Kündigungs- und Ent­lassungs­schutz

Sowohl für „Elternteilzeit mit Rechtsanspruch“ als auch für „vereinbarte Elternteilzeit“ gilt:

Beginn des Kündigungs- und Entlassungsschutzes

Ab Bekanntgabe einer beabsichtigten Elternteilzeitbeschäftigung, frühestens aber 4 Monate vor dem beabsichtigten Antritt der Teilzeitbeschäftigung besteht ein Kündigungs- und Entlassungsschutz nach den Bestimmungen des Mutterschutzgesetzes (MSchG) oder des Väterkarenzgesetzes (VKG).

Ende des Kündigungs- und Entlassungsschutzes

Der Kündigungs- und Entlassungsschutz endet 4 Wochen nach Ende der Elternteilzeit, spätestens aber 4 Wochen nach Vollendung des 4. Lebensjahres des Kindes.

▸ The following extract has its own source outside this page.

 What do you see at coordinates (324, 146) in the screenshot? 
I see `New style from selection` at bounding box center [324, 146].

Motivkündigungsschutz bei „Elternteilzeit mit Rechtsanspruch“
Zwischen dem 4. und 7. Lebensjahr des Kindes besteht nur noch ein sogenannter Motivkündigungsschutz. Das heißt, man darf wegen Inanspruchnahme der Elternteilzeit nicht gekündigt werden.

ACHTUNG

  • Eine Kündigung ist möglich, wenn neben der Teilzeitbeschäftigung ohne Zustimmung des Arbeitgebers eine weitere Erwerbstätigkeit aufgenommen wird. Kündigungsmöglichkeit des Arbeitgebers besteht binnen 8 Wochen ab Kenntnis der Nebenbeschäftigung.

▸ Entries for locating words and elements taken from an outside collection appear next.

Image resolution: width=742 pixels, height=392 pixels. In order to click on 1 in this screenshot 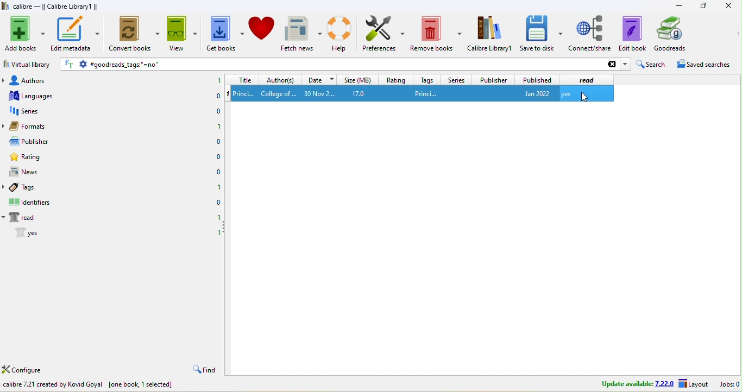, I will do `click(218, 126)`.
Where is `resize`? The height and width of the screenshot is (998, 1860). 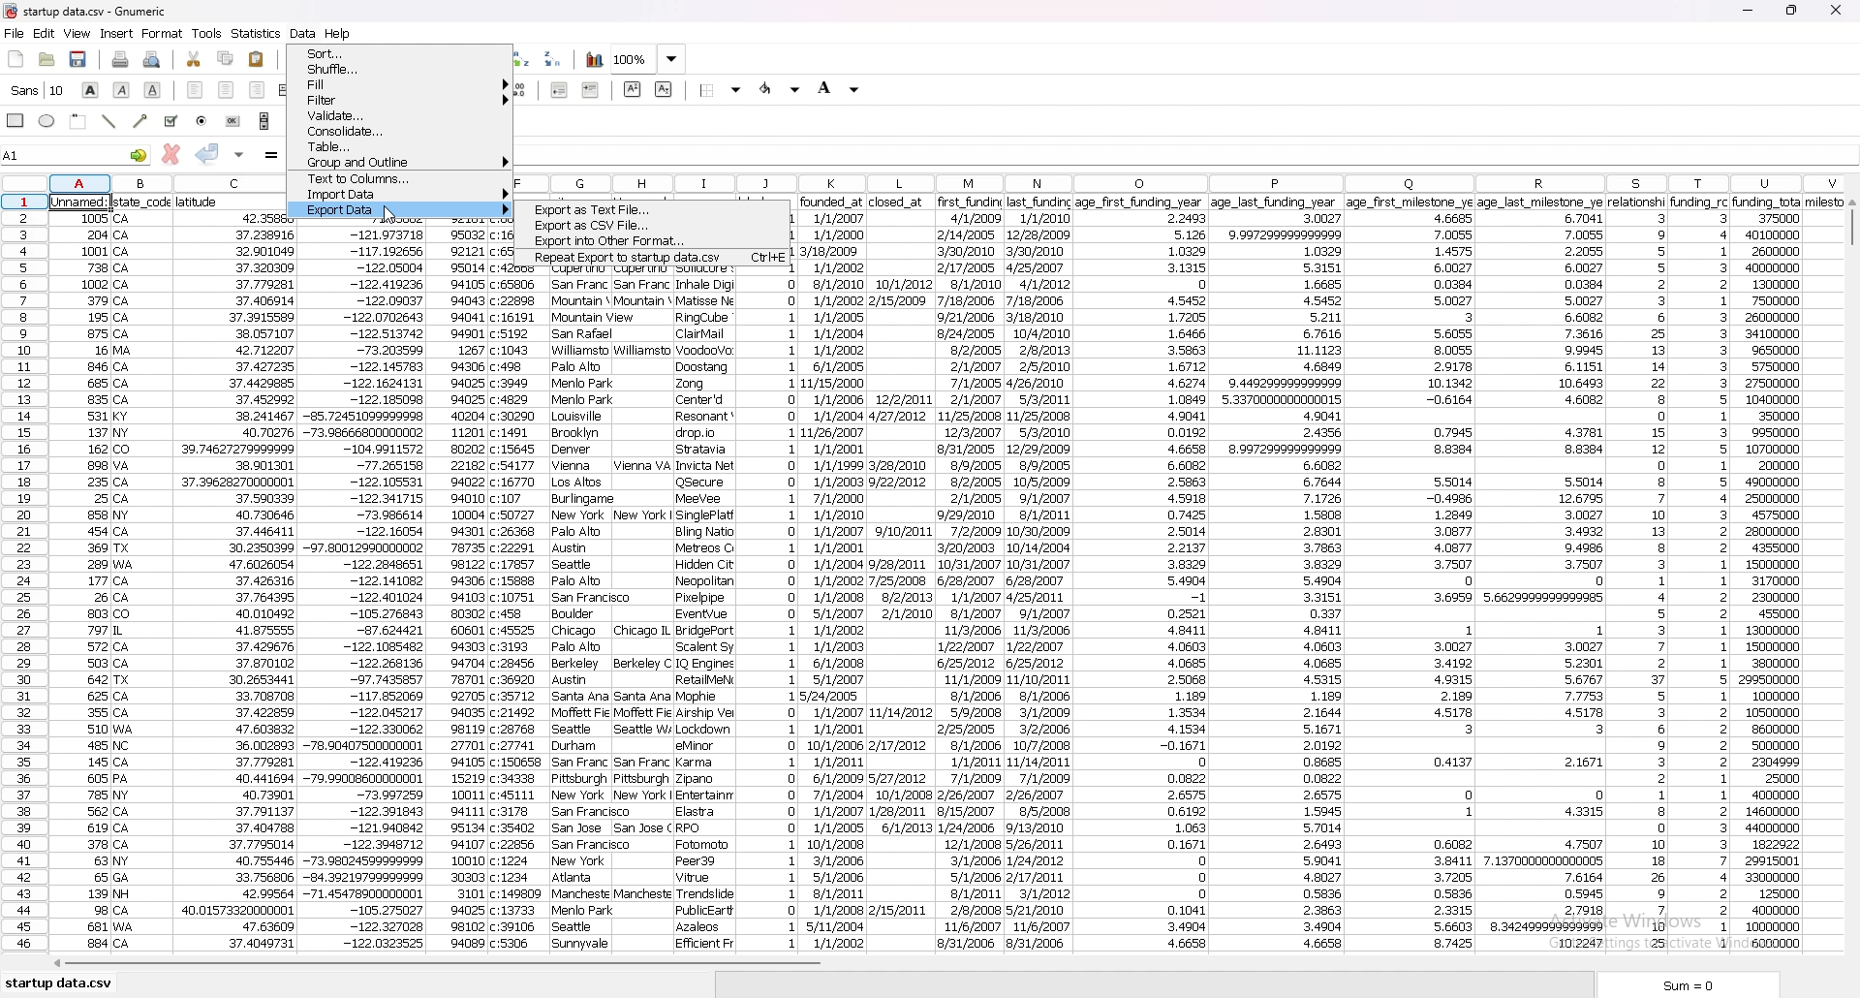
resize is located at coordinates (1793, 10).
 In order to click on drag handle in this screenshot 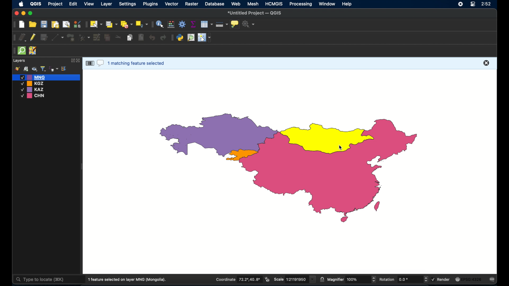, I will do `click(13, 51)`.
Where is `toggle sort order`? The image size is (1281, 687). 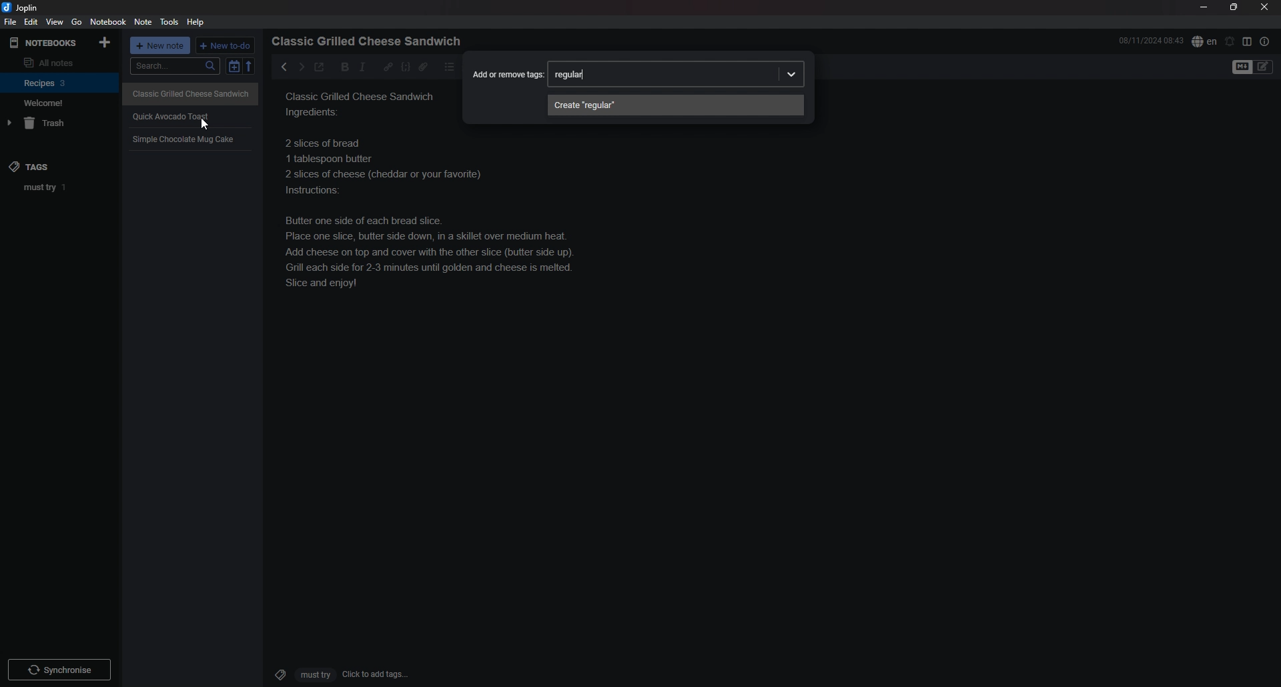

  • Wird eine Kündigung wegen der Elternteilzeit ausgesprochen, kann sie unter Umständen beim Arbeits- und Sozialgericht angefochten werden, wenn der Zusammenhang zwischen der Kündigung und der Elternteilzeit bewiesen werden kann. Eine solche Kündigung wäre auch im Sinne des Gleichbehandlungsgesetzes als diskriminierend zu werten.

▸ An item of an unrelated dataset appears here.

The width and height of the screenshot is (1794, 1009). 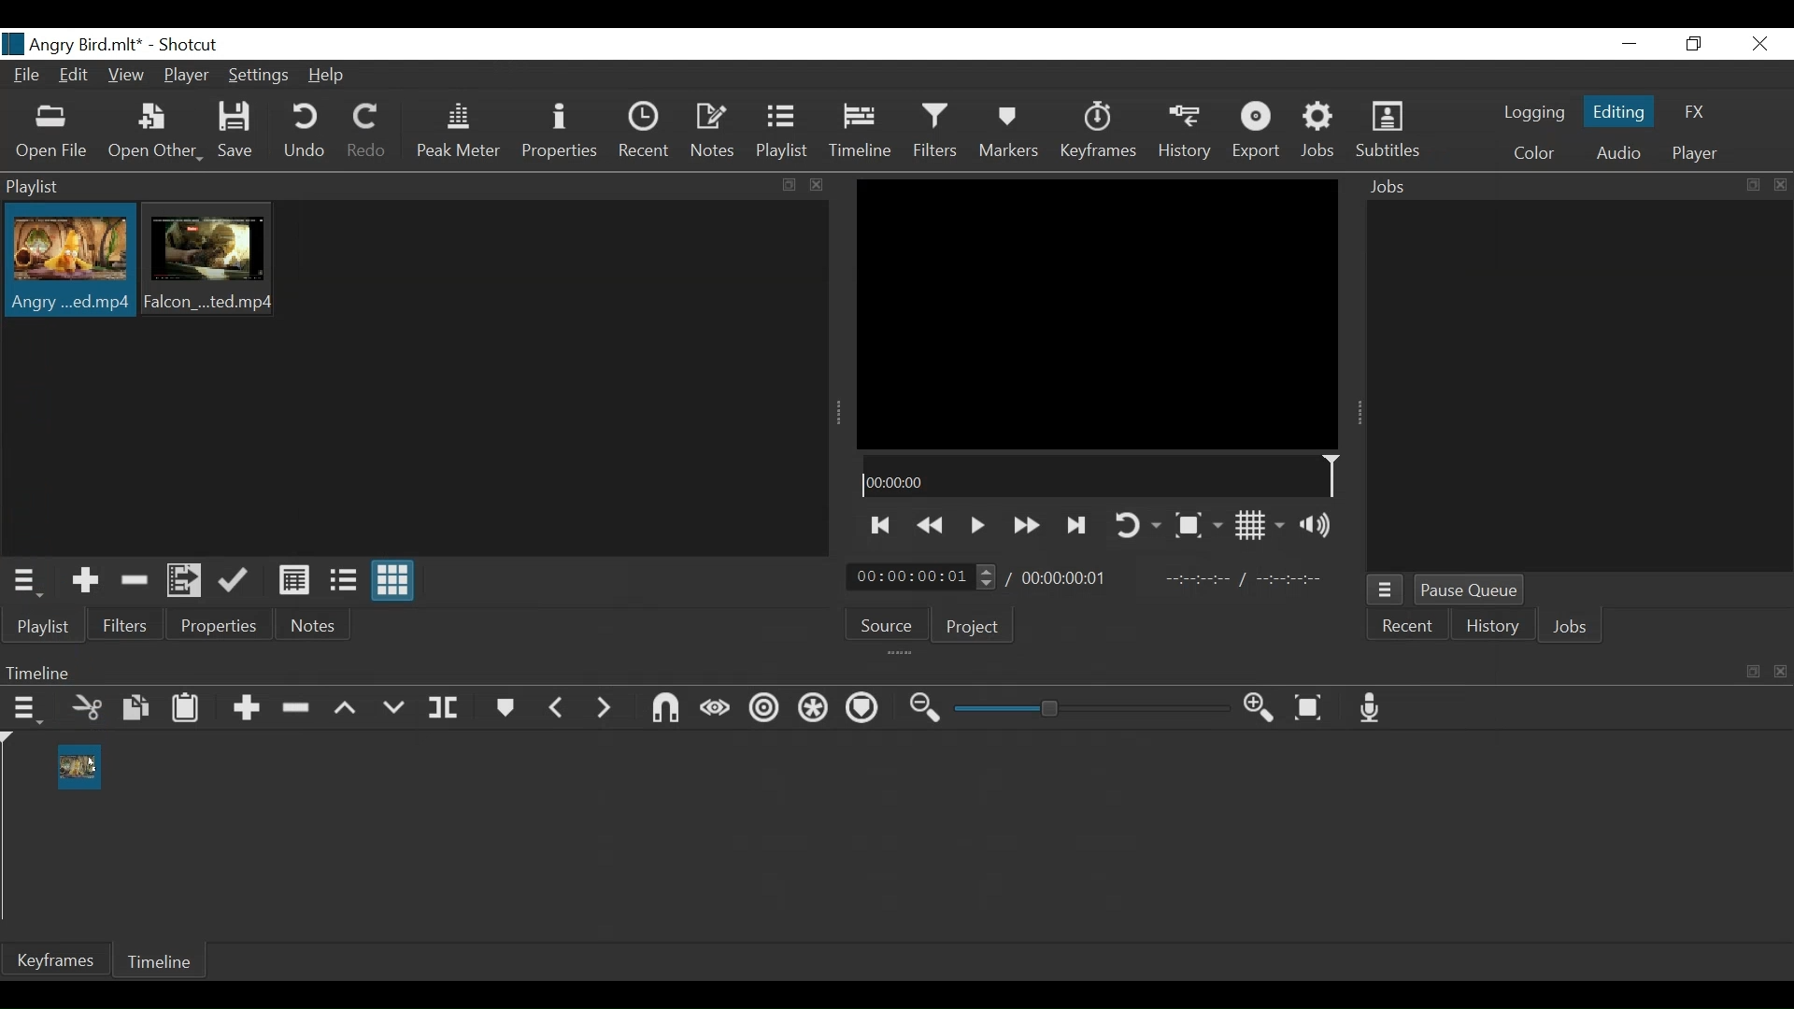 I want to click on Total duration, so click(x=1066, y=577).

    Bei einer Kündigungsanfechtung gelten sehr kurze Fristen. Wenden Sie sich im Falle einer solchen Kündigung sofort an Ihre Gewerkschaft oder Arbeiterkammer!

Verfahren zur Durch­setzung von Eltern­teil­zeit

Bei Rechtsanspruch auf Elternteilzeit 

  1. Elternteilzeit mit dem Arbeitgeber vereinbaren
    Beginn, Dauer, Ausmaß und Lage der Teilzeitbeschäftigung sind mit dem Arbeitgeber zu vereinbaren.

  2. Betriebsrat beiziehen
    In Betrieben mit Betriebsrat ist dieser auf Verlangen des Arbeitnehmers/der Arbeitnehmerin den Verhandlungen beizuziehen.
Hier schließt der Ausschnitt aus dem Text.